THE TASK. Reproduce every line that appears below, precisely and completely.

*** Opening DATA FOR THIS EXERCISE ***

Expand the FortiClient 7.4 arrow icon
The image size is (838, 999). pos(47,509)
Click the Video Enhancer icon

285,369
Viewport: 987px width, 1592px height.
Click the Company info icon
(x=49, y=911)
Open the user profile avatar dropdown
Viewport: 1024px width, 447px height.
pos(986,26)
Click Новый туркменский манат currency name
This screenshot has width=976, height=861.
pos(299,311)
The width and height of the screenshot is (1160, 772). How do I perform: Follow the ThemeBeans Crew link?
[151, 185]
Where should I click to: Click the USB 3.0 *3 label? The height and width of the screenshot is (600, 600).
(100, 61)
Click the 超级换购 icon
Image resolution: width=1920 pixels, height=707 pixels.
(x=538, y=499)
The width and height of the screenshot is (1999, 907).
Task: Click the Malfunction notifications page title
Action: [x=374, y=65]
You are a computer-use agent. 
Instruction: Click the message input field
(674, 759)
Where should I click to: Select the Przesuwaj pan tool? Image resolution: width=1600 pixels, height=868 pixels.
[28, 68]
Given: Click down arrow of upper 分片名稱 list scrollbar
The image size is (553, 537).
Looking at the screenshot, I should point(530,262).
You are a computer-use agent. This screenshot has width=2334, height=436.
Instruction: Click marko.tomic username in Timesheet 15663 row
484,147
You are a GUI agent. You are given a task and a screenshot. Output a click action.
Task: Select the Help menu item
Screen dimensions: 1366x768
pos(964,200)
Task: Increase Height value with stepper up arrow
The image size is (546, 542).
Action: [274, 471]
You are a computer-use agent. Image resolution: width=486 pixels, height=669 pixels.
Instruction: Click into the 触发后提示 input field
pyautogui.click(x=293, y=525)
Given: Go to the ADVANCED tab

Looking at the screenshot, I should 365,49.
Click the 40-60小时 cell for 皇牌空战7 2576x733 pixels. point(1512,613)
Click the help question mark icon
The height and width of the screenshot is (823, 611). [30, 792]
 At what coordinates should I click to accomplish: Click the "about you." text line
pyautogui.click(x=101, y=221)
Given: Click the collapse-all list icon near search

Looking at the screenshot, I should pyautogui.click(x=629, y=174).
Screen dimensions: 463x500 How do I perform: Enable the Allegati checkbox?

*** Closing DATA FOR THIS EXERCISE ***

SOLVED EXERCISE.
Expand the FortiClient 7.4 arrow icon
The image size is (838, 999). pos(47,509)
Click the Video Enhancer icon

285,369
Viewport: 987px width, 1592px height.
Click the Company info icon
(x=49, y=911)
Open the user profile avatar dropdown
Viewport: 1024px width, 447px height.
pos(986,26)
Click Новый туркменский манат currency name
This screenshot has width=976, height=861.
pos(299,311)
The width and height of the screenshot is (1160, 772). How do I perform: Follow the ThemeBeans Crew link?
[151, 185]
Where should I click to: Click the USB 3.0 *3 label? The height and width of the screenshot is (600, 600).
(100, 61)
Click the 超级换购 icon
Image resolution: width=1920 pixels, height=707 pixels.
(x=538, y=499)
The width and height of the screenshot is (1999, 907).
Task: Click the Malfunction notifications page title
Action: [x=374, y=65]
You are a computer-use agent. 
Instruction: Click the message input field
(674, 759)
Where should I click to: Select the Przesuwaj pan tool? Image resolution: width=1600 pixels, height=868 pixels.
[28, 68]
Given: Click down arrow of upper 分片名稱 list scrollbar
The image size is (553, 537).
Looking at the screenshot, I should point(530,262).
You are a computer-use agent. This screenshot has width=2334, height=436.
Instruction: Click marko.tomic username in Timesheet 15663 row
484,147
You are a GUI agent. You are given a task and a screenshot. Output a click action.
Task: Select the Help menu item
Screen dimensions: 1366x768
pos(964,200)
Task: Increase Height value with stepper up arrow
The image size is (546, 542).
Action: [274, 471]
You are a computer-use agent. Image resolution: width=486 pixels, height=669 pixels.
Instruction: Click into the 触发后提示 input field
pyautogui.click(x=293, y=525)
Given: Go to the ADVANCED tab

Looking at the screenshot, I should 365,49.
Click the 40-60小时 cell for 皇牌空战7 2576x733 pixels. point(1512,613)
Click the help question mark icon
The height and width of the screenshot is (823, 611). [30, 792]
 At what coordinates should I click to accomplish: Click the "about you." text line
pyautogui.click(x=101, y=221)
Given: Click the collapse-all list icon near search

Looking at the screenshot, I should pyautogui.click(x=629, y=174).
Screen dimensions: 463x500 How do I perform: Enable the Allegati checkbox?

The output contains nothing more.